CAMPAIGNERS are calling for urgent action to prevent the sea bursting through coastal defences at Walton's Naze.

Volunteers used large baskets of rock to help prop up the crumbling cliffs at the north east corner of the popular beauty spot earlier year.

Kirby-le-Soken farmer David Eagle pumped £3,000 into a scheme using 60 tonnes of granite as temporary sea defences.

But continuing erosion means the cliff are continuing to collapse and threatens to breach the sea wall.

There are fears the lower part of the Naze will flood, putting the John Weston Nature Reserve at risk and threatening farmland, as well as Anglian Water’s sewage farm.

Campaigners claim the makeshift defences are not a long-term solution and are demanding action from the powers-that-be.

The Naze Protection Society, which was set up more than 30 years ago, to discuss the problem.

Steven Walker, who was at the meeting said: “We discussed various options including repairing breakwaters and installing fish tail groynes similar to those in Great Holland.

"But we need Tendring Council and government agencies such as the Environment Agency, Natural England and Anglian Water to get on board with this as a matter of urgency.”

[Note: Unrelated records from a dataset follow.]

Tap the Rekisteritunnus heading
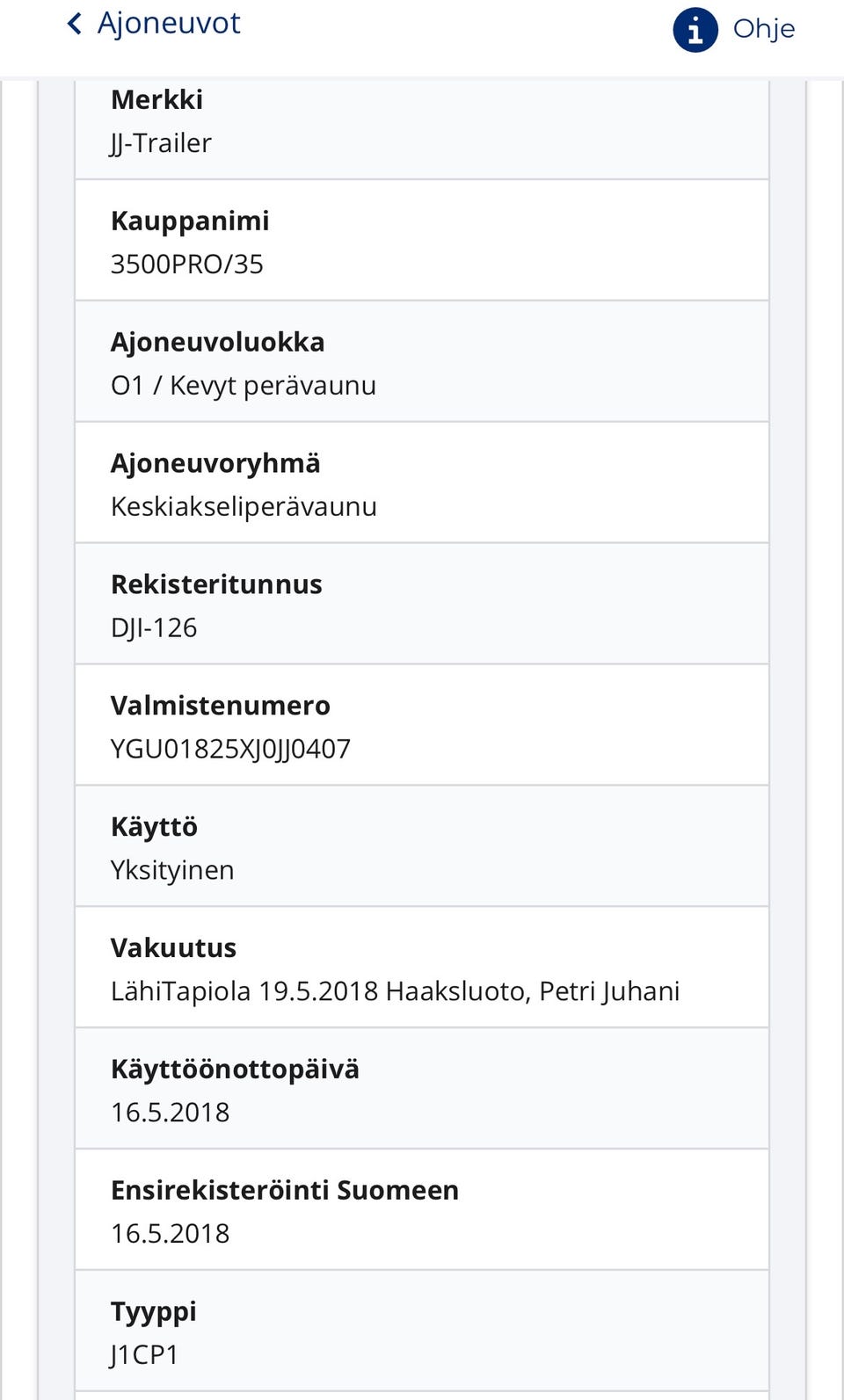 click(216, 584)
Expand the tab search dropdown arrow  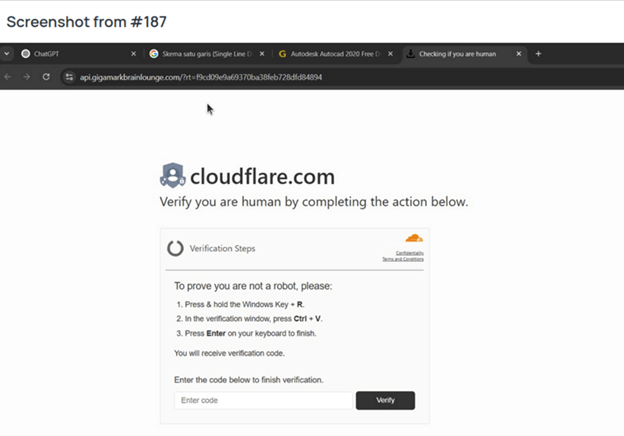click(x=7, y=54)
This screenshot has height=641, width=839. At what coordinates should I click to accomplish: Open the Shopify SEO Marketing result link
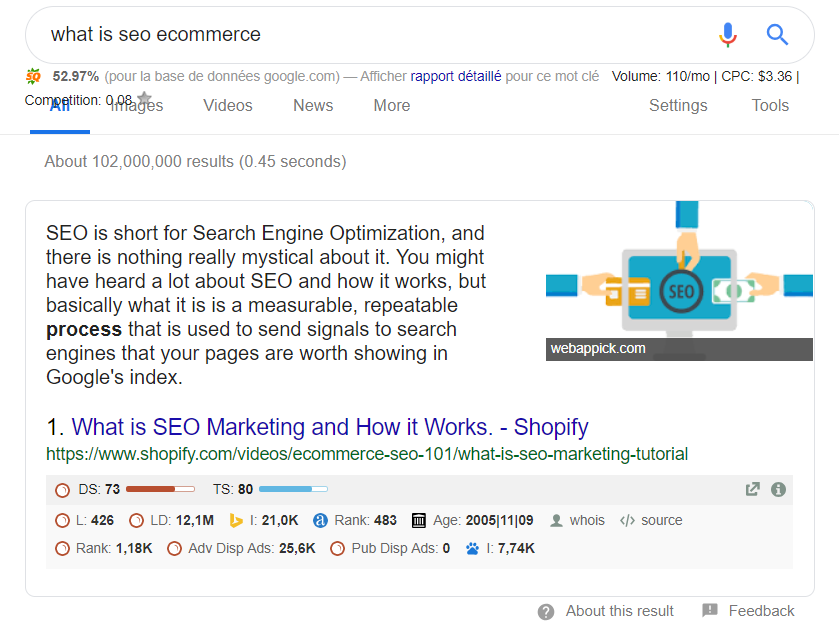[330, 427]
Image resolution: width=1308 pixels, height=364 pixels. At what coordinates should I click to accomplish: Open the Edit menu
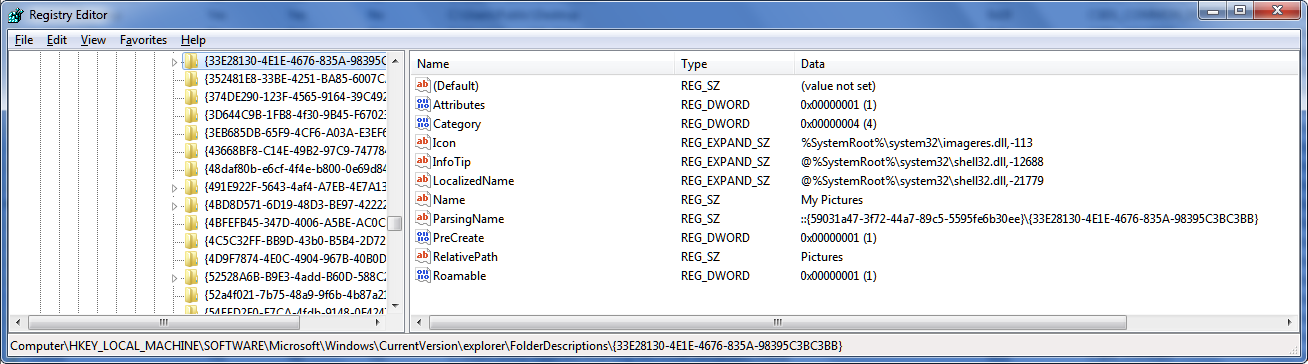pos(57,40)
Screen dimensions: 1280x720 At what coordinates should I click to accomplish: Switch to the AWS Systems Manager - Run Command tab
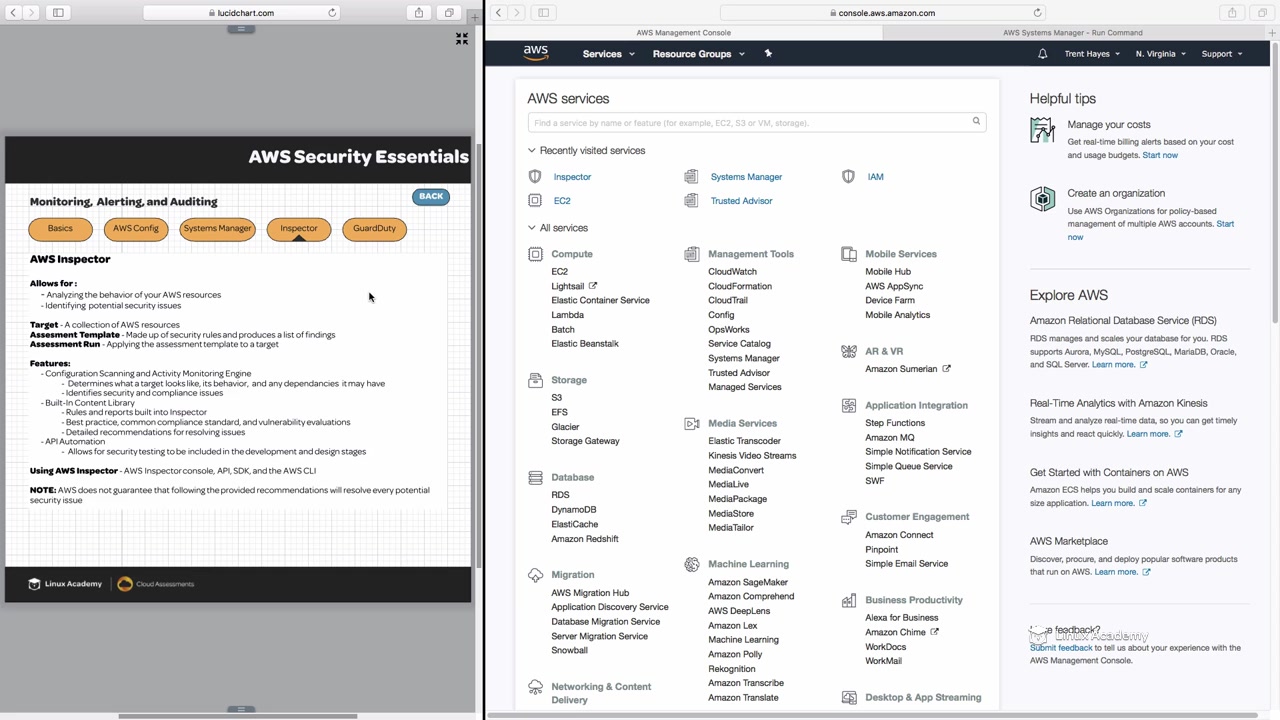click(1074, 33)
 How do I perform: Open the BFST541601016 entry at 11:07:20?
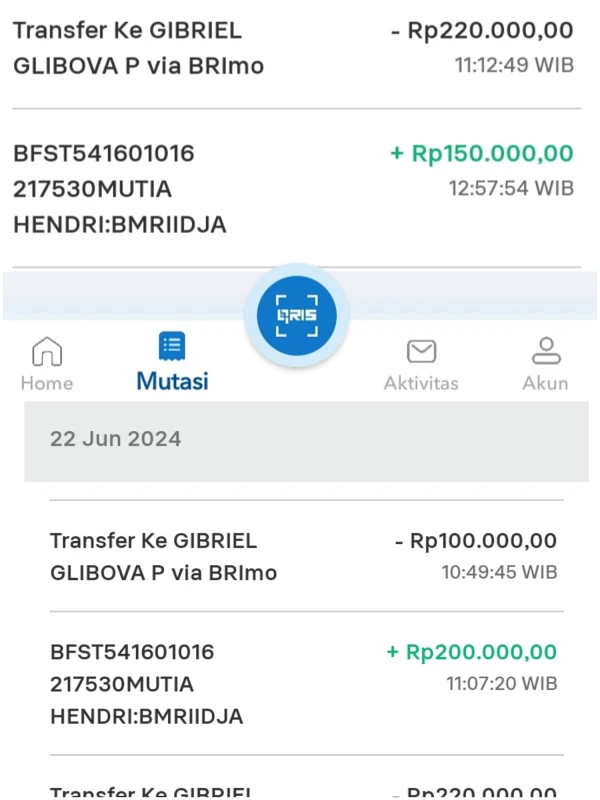[147, 684]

About a metre of cliff is being eroded every year.

The £1.2million Crag Walk project to protect the southern section of the Naze from the sea was completed six years ago.

The 110m-long rock structure was designed to prevent the 70ft-high cliffs and landmark Naze Tower slipping into the sea over the next 100 years.

The cliffs contain 55 million-year-old fossils and are a site of special scientific interest.

Now the lower cliffs at the top of the Naze are under attack.

Naze Protection Society chairman David Gager said: “We need more local people to get involved in our work to bring pressure to bear on the local and national bodies who are responsible for protecting the coastline and the much-cherished Naze.”